- [Given request] Reproduce the data starting at the line that contains "You are a computer-use agent." and ending at the line that contains "[x=7, y=41]". Leave the pictures out of your answer.

- [Supplied data]
————

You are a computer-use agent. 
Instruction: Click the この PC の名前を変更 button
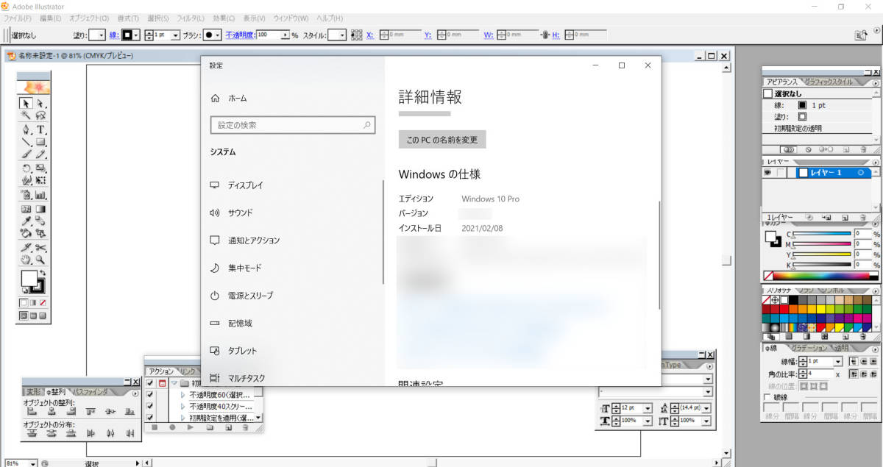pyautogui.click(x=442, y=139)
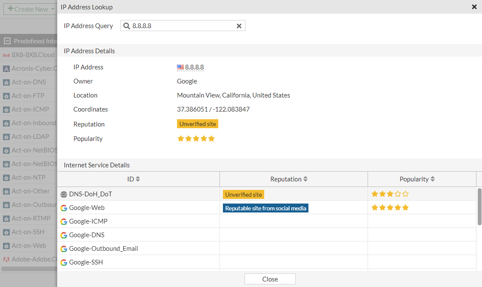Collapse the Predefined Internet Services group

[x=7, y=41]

————

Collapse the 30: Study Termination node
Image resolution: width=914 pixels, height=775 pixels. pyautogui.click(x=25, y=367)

————

- [Finished exercise]
You are a computer-use agent. 
Instruction: Click the この PC の名前を変更 button
pyautogui.click(x=442, y=139)
Collapse the Predefined Internet Services group

[x=7, y=41]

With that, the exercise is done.